The head of the National Electoral Council (CNE) of Venezuela Juan Carlos Delpino doubts that the electoral body’s system was hacked during the presidential elections on July 28as denounced by the institution, which attributed the delay in the announcement of the results to this “attack”.
According to the criteria of
“I have technical elements (…) and there is clear evidence that the hacking could never have occurred,” the official told Noticias Caracol, which published videos of the interview on the social network on Friday.
According to a recent complaint by the president of the CNE, Elvis Amoroso, The institution suffered “massive cyber attacks from different parts of the world” that “delayed the transmission of the minutes and the process of disclosing the results.”

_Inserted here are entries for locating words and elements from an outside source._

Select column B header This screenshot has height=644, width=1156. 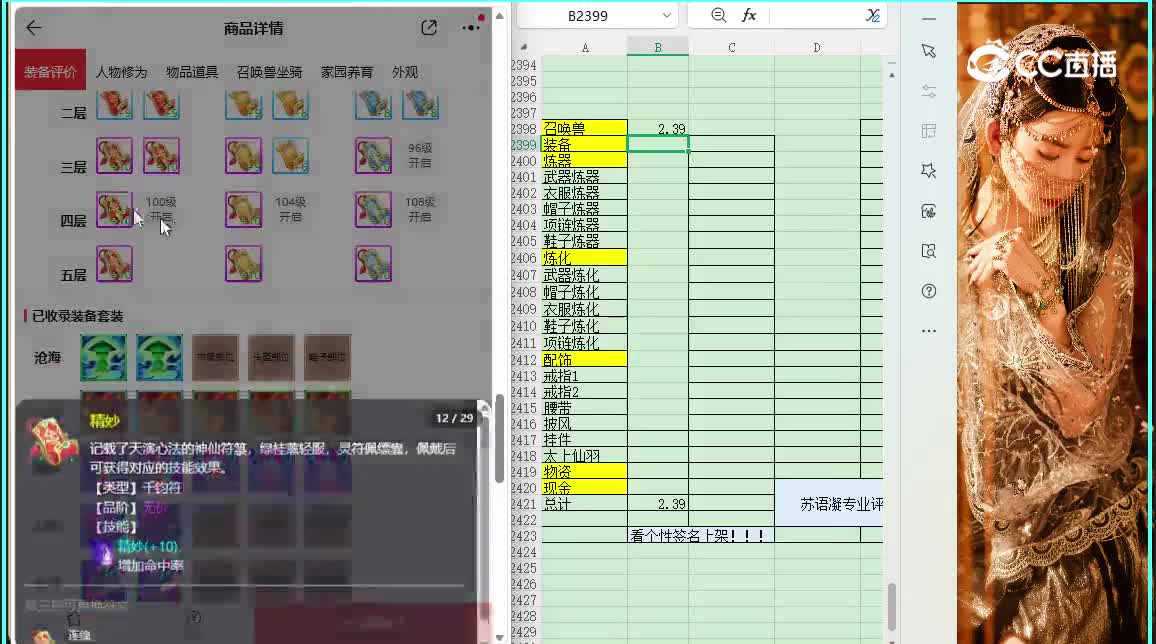658,47
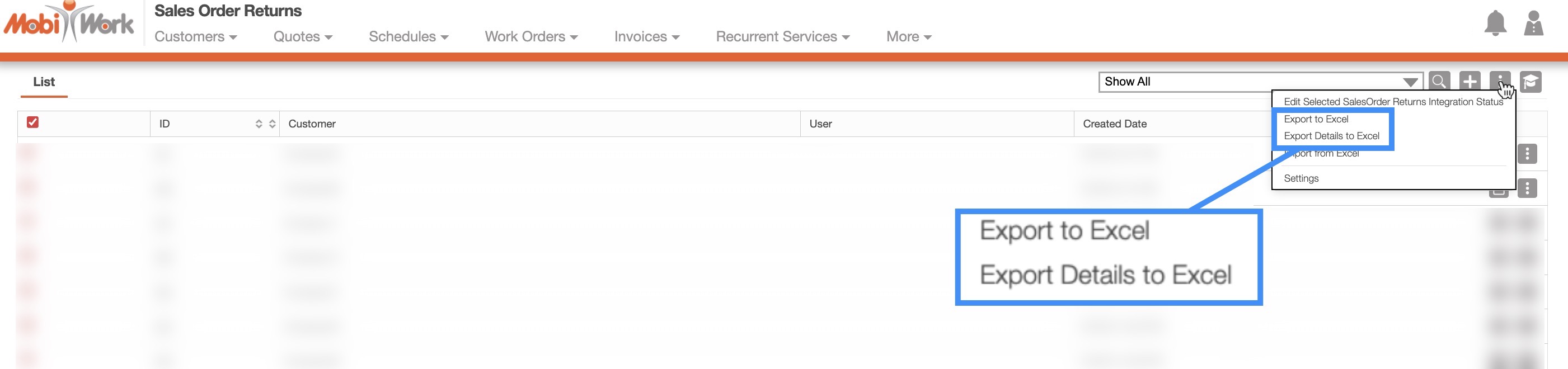Choose Export Details to Excel
Image resolution: width=1568 pixels, height=369 pixels.
click(1331, 136)
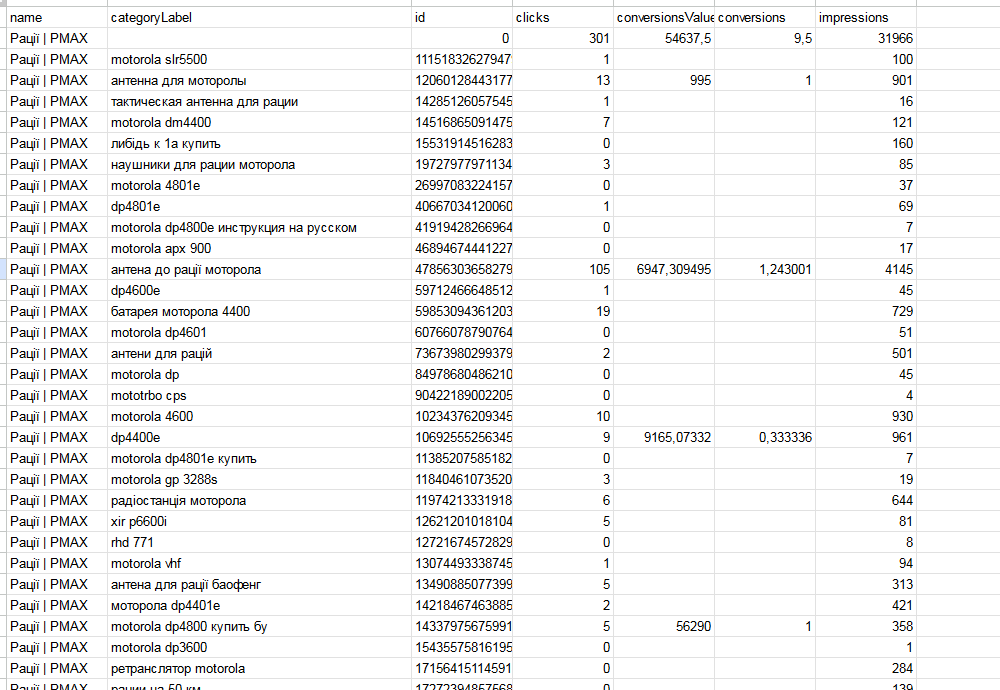Click the mototrbo cps cell
Viewport: 1000px width, 690px height.
[258, 396]

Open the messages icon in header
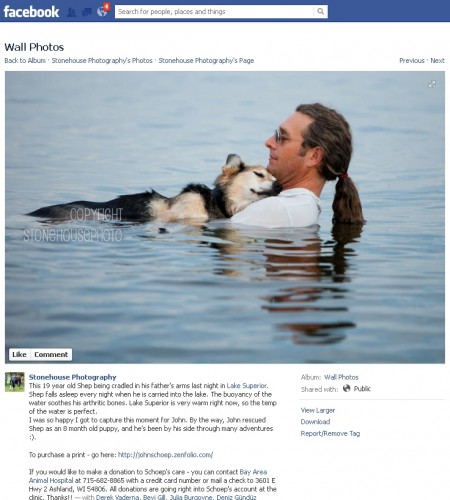(x=87, y=13)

Maduro himself said on Monday: “What is a hack? They got into the transmission system and prevented the transmission of data to cause what can be called an electoral blackout.” A statement he issued from the CNE headquarters in Caracas, where he received the credentials proclaiming him president for a third term, amid questions inside and outside the country about the results.
What did Delpino say?
Delpino assured that The country is experiencing a “terrible situation of uncertainty” that was “not resolved” by the ruling of the Electoral Chamber of the Supreme Court of Justice (TSJ) that confirmed the controversial re-election of Maduro, after a process of “validation” of the official results, which the CNE has not yet published in a disaggregated manner, as contemplated in its schedule.
According to the rector, the minutes that both the ruling United Socialist Party of Venezuela (PSUV) and the Democratic Unitary Platform (PUD) – the main opposition coalition – claim to have in their possession should have been compared with those of the CNE and a “verification” should have been made.

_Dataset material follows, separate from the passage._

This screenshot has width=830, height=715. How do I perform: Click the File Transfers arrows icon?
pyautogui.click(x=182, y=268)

“It was not done, it has not been done, and that has brought about this problem, that in Venezuela, even though there may have been an electoral result (…) we continue with uncertainty,” said Delpino, who claims to be “safe” outside the Caribbean nation.
The Carter Center, an election monitor, declared on August 7 that there is no evidence of hacking in the electoral system. and reiterated that, after analyzing data, the standard-bearer of the largest opposition coalition, Edmundo González Urrutia, is the winner of the elections.
The anti-Chavez bloc insists that the announced result is fraudulent, which it supports with “83.5% of the minutes” that it claims to have collected thanks to people who were witnesses and members of the polling station on election day, and which – it claims – give González Urrutia as the winner.
The opposition later published these minutes on a website, but the government considers them invalid and calls them “false.”
On Monday, Delpino spoke for the first time with a journalist since the July 28 elections and said that he had “not received any evidence” that Nicolás Maduro had won those elections. The interview was given to the American newspaper The New York Timesin which he said that he fears reprisals from the regime, which is why he is in hiding. “I am ashamed and I apologize to the Venezuelan population for the whole plan that was hatched,” he said in a chat with that media outlet.